Maine abortion bill has enough co-sponsors to ensure passage

AUGUSTA, Maine (AP) — Democratic Gov. Janet Mills’ bill to expand abortion access in Maine will generate emotional debate in coming weeks, but its eventual passage is virtually assured.

There were enough co-sponsors on her bill, formally introduced this week, to ensure passage with a majority. All told, there were 76 sponsors and co-sponsors in the House and 20 in the Senate, all Democrats or independents.

The governor’s bill would change the standard for women to get abortions later in pregnancy in Maine. It also would change reporting requirements and strengthen legal protections for medical providers.

“This bill will help make sure every person who needs abortion care in Maine can get the care they need, when they need it,” said Nicole Clegg, acting CEO of Planned Parenthood of Northern New England.

Maine’s current state law allows abortions until a fetus becomes viable outside the womb, at roughly 24 weeks, but there’s an exception allowing late abortions to preserve the life or health of the mother. The governor’s bill would change the exception to allow abortions after viability if it’s necessary in the professional judgment of a physician.

Republicans lashed out on Wednesday in a press conference, arguing that current law is sufficient and attacking the governor for reneging on a campaign vow to leave the state’s abortion law alone.

Republican Rep. Reagan Paul, of Winterport, called the bill “depraved.”

“This gives the word ‘extreme’ new meaning. It would allow the abortion of a baby up to full term, one that could survive outside the womb. That is extreme,” state Sen. Lisa Keim, R-Oxford, told reporters.

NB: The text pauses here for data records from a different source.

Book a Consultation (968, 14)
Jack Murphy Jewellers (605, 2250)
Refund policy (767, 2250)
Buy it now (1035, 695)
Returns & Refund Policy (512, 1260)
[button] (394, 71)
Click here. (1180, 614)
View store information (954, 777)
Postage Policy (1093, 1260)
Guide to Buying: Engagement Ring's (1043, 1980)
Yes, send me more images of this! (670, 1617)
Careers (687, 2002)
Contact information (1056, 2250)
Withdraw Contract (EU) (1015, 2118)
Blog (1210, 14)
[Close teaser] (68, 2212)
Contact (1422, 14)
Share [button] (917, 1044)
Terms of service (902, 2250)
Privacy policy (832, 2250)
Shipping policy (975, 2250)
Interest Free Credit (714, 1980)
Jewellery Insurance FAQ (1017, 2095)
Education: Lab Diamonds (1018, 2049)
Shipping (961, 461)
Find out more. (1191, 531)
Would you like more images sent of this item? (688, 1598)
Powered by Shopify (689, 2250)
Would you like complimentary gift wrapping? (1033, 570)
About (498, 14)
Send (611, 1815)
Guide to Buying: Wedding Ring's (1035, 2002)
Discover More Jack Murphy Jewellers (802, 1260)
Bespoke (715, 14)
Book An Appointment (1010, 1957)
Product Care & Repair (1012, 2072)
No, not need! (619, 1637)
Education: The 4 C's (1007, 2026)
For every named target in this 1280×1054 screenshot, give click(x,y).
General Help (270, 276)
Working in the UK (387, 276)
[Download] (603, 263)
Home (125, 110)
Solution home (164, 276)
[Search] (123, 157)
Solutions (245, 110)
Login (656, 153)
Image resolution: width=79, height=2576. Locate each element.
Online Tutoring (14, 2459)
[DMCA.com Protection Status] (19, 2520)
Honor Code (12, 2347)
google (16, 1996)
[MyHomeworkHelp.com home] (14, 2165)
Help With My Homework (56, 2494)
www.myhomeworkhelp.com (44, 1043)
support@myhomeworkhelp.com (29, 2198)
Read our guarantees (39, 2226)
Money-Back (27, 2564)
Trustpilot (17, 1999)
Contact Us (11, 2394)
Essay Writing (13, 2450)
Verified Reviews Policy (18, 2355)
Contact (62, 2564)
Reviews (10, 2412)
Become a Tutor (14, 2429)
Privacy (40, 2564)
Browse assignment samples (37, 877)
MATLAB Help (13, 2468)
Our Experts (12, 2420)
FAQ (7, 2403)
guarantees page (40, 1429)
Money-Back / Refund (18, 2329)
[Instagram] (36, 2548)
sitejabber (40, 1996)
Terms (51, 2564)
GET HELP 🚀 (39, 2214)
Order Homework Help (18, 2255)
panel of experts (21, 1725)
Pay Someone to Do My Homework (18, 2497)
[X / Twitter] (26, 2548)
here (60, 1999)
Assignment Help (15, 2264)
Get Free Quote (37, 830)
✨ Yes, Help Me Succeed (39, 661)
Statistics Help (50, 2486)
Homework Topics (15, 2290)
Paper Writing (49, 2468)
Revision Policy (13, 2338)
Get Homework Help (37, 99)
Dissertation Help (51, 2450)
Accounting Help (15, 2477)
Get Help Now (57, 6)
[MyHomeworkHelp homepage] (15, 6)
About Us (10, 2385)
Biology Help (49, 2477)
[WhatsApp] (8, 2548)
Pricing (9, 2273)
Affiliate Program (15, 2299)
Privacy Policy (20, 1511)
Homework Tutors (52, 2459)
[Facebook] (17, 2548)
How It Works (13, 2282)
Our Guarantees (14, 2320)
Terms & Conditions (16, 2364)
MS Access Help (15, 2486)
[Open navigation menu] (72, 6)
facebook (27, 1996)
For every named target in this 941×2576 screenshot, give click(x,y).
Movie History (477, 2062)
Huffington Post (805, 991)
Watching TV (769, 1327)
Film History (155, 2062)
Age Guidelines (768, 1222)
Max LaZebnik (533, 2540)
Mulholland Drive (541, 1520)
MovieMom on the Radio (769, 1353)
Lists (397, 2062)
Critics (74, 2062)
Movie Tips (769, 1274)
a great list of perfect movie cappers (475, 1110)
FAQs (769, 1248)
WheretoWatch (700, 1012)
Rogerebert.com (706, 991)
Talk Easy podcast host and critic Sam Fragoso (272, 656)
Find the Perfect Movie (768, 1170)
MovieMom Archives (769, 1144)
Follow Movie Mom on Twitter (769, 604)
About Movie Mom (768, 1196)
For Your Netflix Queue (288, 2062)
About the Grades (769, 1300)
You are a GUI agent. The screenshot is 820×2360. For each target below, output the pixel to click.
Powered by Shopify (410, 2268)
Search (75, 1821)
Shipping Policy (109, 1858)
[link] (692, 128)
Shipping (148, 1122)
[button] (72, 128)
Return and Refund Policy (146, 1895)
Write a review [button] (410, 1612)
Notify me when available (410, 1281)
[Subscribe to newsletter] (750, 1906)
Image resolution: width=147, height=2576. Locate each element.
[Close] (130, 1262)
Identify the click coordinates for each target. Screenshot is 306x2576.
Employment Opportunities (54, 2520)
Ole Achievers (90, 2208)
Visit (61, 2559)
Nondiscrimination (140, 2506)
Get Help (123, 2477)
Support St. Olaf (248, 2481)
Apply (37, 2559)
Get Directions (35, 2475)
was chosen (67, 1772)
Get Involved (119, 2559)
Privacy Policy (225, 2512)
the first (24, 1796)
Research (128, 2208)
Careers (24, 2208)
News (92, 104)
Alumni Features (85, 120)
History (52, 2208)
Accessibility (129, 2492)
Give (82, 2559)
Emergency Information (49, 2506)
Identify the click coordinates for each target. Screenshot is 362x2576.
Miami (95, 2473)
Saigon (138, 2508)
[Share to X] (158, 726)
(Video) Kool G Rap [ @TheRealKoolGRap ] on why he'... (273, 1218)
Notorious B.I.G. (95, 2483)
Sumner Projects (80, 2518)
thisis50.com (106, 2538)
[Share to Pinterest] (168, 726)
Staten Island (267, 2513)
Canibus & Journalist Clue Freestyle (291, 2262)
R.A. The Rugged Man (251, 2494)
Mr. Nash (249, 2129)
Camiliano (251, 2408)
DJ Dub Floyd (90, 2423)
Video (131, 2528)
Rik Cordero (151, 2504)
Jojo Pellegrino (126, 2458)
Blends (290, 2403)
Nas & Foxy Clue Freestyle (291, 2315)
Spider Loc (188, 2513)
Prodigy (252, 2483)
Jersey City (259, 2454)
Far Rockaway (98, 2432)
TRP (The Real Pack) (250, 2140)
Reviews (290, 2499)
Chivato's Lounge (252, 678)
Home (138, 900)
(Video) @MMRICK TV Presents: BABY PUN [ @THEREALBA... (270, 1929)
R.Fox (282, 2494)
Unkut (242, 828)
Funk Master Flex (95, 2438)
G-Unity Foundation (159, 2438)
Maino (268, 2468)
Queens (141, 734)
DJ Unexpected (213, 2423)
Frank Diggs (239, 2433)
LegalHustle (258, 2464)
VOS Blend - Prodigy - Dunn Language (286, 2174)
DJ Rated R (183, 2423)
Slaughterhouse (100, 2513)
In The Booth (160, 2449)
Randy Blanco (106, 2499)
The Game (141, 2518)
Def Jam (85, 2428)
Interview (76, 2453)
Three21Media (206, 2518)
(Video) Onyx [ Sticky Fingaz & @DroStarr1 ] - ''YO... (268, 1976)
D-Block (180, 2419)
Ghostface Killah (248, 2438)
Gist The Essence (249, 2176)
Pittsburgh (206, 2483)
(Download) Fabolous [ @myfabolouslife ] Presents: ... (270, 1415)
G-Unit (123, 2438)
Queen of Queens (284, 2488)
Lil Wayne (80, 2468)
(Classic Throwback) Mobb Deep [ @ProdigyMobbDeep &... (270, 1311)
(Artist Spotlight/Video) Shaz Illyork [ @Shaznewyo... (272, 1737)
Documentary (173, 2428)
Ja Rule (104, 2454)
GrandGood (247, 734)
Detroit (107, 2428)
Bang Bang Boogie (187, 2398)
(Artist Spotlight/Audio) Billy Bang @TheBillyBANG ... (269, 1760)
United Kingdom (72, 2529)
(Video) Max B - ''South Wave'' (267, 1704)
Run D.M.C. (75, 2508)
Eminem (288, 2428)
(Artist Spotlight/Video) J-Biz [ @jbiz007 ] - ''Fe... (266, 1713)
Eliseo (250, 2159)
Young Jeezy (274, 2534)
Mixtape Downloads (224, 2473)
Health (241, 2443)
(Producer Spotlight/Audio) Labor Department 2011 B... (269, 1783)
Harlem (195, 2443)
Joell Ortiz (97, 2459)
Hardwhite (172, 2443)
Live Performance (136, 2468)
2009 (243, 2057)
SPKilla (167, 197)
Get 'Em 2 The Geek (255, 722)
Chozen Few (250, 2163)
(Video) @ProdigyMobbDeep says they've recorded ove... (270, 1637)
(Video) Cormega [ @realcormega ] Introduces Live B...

The bill’s printing came days after a federal judge in Texas issued a ruling that could make the nation’s most common drug for medication abortions unlawful. The Food and Drug Administration approved mifepristone 23 years ago.

In pressing for the bill, the governor cited the example of a Maine woman who had to travel out of state to end her pregnancy after an ultrasound showed her son had a deadly condition. In this case, the mother’s life was not in peril so she couldn’t get an abortion in Maine, even though her doctor recommended an abortion because her son would’ve been unable to breathe.

“All medical care, including the very personal and private decision of abortion, is best determined in an office by patients and trusted health care providers focused on consensus, evidence-based medical decision-making,” said Dr. Erik Steele, president of the Maine Medical Association, which supports the governor’s bill.